■ **Aim of the exercise**:
Look below for the line that contains "Where should I click to: Click the bold", then copy it and each following line exactly, through and including the line that contains "Given: Open the activities grid icon".

*** Opening Supplied data ***

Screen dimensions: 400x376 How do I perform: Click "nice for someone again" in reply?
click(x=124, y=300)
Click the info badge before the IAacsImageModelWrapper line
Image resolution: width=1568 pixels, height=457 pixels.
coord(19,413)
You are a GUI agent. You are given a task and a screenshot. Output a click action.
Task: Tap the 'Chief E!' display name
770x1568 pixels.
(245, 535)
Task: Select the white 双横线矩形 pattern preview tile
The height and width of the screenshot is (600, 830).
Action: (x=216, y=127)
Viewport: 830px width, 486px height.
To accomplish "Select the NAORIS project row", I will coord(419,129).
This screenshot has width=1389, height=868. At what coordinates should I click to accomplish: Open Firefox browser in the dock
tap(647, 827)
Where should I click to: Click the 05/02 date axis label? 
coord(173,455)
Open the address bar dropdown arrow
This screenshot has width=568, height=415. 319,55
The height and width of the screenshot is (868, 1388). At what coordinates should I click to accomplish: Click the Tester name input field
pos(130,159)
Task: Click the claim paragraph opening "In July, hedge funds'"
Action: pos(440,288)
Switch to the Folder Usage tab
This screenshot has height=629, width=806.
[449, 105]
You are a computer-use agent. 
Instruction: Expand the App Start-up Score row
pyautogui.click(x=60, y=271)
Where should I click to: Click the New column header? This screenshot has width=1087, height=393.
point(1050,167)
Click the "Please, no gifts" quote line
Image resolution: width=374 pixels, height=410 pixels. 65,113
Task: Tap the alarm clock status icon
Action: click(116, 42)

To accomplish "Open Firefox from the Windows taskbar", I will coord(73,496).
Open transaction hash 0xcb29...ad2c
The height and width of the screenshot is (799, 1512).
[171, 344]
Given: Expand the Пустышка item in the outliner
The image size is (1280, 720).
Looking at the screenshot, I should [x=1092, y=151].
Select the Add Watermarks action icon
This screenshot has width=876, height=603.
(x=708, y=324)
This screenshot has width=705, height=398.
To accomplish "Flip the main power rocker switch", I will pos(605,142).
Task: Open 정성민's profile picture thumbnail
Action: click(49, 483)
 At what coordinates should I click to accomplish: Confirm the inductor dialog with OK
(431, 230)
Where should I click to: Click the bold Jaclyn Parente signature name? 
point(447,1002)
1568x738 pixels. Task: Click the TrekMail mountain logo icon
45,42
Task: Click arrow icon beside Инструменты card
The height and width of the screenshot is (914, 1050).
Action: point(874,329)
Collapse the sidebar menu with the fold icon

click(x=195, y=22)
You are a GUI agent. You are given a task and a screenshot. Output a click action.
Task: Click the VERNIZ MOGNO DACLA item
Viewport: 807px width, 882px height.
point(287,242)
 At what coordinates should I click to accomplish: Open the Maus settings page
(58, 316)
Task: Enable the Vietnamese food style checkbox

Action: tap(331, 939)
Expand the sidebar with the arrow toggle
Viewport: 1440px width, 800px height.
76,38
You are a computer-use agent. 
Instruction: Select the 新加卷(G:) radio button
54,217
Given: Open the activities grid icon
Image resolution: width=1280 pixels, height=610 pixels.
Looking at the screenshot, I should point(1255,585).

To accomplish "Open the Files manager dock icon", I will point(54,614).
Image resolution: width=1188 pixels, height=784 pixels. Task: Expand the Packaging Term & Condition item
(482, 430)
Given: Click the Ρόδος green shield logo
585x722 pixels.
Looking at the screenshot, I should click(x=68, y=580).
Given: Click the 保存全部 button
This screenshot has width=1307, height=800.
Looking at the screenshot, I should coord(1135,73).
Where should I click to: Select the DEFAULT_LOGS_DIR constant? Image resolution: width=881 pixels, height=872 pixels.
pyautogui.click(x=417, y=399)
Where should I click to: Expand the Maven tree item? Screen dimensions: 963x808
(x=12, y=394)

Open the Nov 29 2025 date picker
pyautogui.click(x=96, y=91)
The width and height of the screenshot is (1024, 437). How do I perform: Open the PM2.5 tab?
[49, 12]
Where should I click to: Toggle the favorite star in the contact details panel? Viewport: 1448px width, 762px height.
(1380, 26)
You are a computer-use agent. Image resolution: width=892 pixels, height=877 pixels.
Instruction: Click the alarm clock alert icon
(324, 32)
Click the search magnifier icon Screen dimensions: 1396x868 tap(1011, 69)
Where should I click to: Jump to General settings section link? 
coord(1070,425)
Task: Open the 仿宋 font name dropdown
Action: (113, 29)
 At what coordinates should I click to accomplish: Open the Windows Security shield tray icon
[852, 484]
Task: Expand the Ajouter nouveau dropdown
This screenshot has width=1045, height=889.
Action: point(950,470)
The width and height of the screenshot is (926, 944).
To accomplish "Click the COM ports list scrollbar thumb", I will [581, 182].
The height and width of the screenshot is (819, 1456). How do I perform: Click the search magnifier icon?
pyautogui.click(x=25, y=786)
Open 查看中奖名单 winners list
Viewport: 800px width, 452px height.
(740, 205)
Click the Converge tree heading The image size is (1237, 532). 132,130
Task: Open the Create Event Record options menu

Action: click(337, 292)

*** Closing Supplied data ***

■ **Solved problem**:
Where should I click to: Click the bold Jaclyn Parente signature name? 
point(447,1002)
1568x738 pixels. Task: Click the TrekMail mountain logo icon
45,42
Task: Click arrow icon beside Инструменты card
The height and width of the screenshot is (914, 1050).
Action: point(874,329)
Collapse the sidebar menu with the fold icon

click(x=195, y=22)
You are a GUI agent. You are given a task and a screenshot. Output a click action.
Task: Click the VERNIZ MOGNO DACLA item
Viewport: 807px width, 882px height.
point(287,242)
 At what coordinates should I click to accomplish: Open the Maus settings page
(58, 316)
Task: Enable the Vietnamese food style checkbox

Action: tap(331, 939)
Expand the sidebar with the arrow toggle
Viewport: 1440px width, 800px height.
76,38
You are a computer-use agent. 
Instruction: Select the 新加卷(G:) radio button
54,217
Given: Open the activities grid icon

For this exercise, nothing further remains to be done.